Loneliness has been in and out of the news in the past year, accompanied by headlines such as ‘a silent plague that is hurting young people‘ and ‘loneliness is killing us‘. This last item includes the doctor’s warning that ‘lonely people are nearly twice as likely to die prematurely as those who do not suffer feelings of isolation’. Another study suggests that 4.7 million people in the UK report that they don’t have one close friend (Do you feel lonely?) Loneliness could therefore be considered a significant public health issue, one that transcends so-called talk of first world problems and simplistic advice from the ‘chin up’ brigade. But for most people the significance of loneliness doesn’t need any help from official facts and figures: People fear loneliness – they already have an awareness of the damage it can do to them, and do what they can to avoid it. After all, who wants to be on their own?

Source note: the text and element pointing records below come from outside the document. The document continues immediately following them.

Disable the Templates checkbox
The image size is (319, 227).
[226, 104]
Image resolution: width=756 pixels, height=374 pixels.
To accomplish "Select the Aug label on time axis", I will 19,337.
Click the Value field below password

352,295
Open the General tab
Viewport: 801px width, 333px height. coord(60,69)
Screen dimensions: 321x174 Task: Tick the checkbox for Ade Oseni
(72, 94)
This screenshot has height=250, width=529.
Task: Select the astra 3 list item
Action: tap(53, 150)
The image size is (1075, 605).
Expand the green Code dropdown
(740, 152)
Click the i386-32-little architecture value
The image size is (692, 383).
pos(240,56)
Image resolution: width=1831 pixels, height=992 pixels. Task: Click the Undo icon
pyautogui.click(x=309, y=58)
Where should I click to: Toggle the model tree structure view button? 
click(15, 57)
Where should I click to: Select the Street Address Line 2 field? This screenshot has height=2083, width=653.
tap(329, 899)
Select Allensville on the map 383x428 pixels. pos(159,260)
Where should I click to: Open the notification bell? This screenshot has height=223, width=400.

However, identifying the existence of loneliness is one thing; understanding it is another. Why it is so debilitating? Why the fear? What difference does it make if people aren’t around? Understanding loneliness and its effects is a real challenge as, not only are the effects often invisible, so too is its cause. I say ‘cause’ advisedly as, while some might see loneliness as defined by a ‘lack of’ others, i.e., people who are absent, understood a different way, loneliness can be defined as a form of presence – the presence of absence.Other people are present in their absence in our lives.

Psychoanalysts have talked about absence as a form of presence before, particularly in relation to the power of the past to influence the present – absence as a presence that attacks (see this article). This conception can be adopted in discussions of loneliness: While the lack of care and recognition experienced in the past can have debilitating effects on the present, so too can the lack of care in the here and now. The absence of others presents itself in the form of loneliness, a presence that attacks our state of mind and physical health. If we adopt this line of reasoning, then, it is this presence of absence that defines the state of loneliness.

Does this help explain why people sometimes say they are more lonely when in the presence of others? Is there a magnifying effect? Regardless, such a conception may help to shift our understanding of loneliness as an internal phenomenon to one that occupies a shared collective space, a space that offers plenty of room from which loneliness can strike.